Three hours later, Mac was sat in his chair on the pier, wrapped in a coat, scarf, hat, and gloves, and with a blanket over his knees. There was a beer in one hand, cigarette in the other - the last of only three cigarettes that he thought he may have more need for now.
Idiot.
He shivered and stared at the icy grey loch. The morning was chilly, heavy and grey, but mercifully dry. Dry, he could take. He couldn't sit in that cabin any longer than necessary. His nose ran and his glove scraped across his whiskered chin as he caught the drip with a tissue, blowing everything out, only for it to drip again with cold only a few minutes later.
You need a shave.
Mac chuckled aloud at his own admission.
A shave? If you think I'm going anywhere near that bathroom, you're sorely mistaken. At this point, I may even dig a hole and shit in the woods rather than go in there and find the damn shower curtain shut.
Dirt flew into the air at the side of the pier. Mac frowned and leaned forward to see Rolo digging at the hole he had begun weeks before by the side of the wooden platform.
'You digging back to England, buddy? When the escape tunnel is complete, I'll be right behind you.'
Rolo stopped digging to watch Mac, ears silky gold, nose black as soot, right up to his eyes.
'You may have more luck digging with your paws than with your nose, that's what the claws are for.'
He motioned, air digging with clawed hands.

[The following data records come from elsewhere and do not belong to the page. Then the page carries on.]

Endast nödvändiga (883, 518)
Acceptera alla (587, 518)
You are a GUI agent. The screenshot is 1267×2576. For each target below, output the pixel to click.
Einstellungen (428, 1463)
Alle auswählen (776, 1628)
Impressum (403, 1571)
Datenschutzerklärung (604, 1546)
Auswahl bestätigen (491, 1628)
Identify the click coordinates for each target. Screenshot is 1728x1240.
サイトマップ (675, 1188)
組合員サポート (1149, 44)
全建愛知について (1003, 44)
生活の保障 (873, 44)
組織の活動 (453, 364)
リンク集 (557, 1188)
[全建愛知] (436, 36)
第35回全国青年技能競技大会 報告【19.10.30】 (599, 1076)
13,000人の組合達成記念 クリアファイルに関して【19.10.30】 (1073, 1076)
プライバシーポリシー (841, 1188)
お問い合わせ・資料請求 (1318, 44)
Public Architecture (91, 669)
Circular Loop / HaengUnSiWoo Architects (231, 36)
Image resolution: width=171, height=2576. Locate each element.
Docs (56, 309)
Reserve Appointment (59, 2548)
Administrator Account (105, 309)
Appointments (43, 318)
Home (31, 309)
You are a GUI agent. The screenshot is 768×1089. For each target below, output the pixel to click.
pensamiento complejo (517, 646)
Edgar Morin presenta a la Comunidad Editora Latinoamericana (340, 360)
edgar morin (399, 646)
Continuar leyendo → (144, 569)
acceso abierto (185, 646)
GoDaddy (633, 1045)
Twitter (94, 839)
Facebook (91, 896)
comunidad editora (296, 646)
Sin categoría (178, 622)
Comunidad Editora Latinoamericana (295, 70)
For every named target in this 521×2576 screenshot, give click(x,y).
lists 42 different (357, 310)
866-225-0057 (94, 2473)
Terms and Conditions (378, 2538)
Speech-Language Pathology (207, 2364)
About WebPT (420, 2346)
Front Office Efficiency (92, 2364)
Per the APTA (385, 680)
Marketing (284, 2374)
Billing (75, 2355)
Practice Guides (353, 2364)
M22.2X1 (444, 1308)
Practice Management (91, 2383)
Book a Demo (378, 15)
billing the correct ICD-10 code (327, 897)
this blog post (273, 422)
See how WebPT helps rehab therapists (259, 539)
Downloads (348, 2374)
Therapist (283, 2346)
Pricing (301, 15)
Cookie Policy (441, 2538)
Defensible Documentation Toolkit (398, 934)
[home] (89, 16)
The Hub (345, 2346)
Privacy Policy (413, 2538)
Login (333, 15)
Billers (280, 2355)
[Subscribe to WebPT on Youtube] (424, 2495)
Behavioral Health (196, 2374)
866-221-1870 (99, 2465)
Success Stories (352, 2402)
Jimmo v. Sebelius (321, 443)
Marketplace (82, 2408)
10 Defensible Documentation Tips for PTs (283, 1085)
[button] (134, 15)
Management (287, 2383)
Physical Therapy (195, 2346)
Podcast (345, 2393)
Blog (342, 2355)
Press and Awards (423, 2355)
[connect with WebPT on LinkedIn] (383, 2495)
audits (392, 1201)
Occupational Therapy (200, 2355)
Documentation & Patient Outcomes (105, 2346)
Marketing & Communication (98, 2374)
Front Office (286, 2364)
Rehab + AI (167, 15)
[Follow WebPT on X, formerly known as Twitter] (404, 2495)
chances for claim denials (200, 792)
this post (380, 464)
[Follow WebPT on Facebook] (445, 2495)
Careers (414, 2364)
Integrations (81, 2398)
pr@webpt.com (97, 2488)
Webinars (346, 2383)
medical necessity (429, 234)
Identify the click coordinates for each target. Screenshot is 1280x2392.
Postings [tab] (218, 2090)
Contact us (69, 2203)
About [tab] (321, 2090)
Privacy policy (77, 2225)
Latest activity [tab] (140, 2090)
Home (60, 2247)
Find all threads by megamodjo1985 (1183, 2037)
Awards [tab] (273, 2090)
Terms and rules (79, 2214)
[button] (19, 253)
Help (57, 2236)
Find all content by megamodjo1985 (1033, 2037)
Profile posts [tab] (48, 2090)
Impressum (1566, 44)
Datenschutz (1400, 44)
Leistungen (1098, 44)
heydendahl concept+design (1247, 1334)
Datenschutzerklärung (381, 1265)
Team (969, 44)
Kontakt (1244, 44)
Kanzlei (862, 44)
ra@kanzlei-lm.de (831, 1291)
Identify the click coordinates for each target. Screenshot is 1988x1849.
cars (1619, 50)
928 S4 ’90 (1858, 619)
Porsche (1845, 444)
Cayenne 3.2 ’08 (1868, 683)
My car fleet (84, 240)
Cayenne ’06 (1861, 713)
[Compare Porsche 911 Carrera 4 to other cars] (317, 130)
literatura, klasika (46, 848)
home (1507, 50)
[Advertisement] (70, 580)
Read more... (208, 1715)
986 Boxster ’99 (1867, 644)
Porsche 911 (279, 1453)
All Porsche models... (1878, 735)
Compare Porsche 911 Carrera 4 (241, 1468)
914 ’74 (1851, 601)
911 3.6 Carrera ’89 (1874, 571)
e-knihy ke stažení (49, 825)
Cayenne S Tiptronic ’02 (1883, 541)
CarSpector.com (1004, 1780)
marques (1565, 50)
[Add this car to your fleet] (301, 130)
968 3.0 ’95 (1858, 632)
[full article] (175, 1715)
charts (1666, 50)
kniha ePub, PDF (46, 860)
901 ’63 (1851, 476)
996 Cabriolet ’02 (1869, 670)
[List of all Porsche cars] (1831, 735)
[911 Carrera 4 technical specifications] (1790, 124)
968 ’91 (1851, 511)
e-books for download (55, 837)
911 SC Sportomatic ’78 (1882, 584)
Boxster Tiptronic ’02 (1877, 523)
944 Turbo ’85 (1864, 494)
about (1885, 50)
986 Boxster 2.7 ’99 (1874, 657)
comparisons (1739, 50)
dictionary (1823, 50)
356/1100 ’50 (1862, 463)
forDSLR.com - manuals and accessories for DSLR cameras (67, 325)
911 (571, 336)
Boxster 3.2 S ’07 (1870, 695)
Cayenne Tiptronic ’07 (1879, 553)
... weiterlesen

The dog ignored him and set back to work. Mac shrugged and stared out at the loch, wondering if he could get frostbite from sitting outside too long, and deciding to get another blanket. If the cabin was willing, maybe he could even get a hot drink before he came back out.
He stood, stamping out his cigarette, and stretched his cold, aching bones. He was pulling the blanket around his shoulders when Rolo came running onto the pier with something long and black hanging from his mouth. Something that glinted in the grey light as Rolo tossed it high. It landed with a low thunk on the wood and Mac frowned.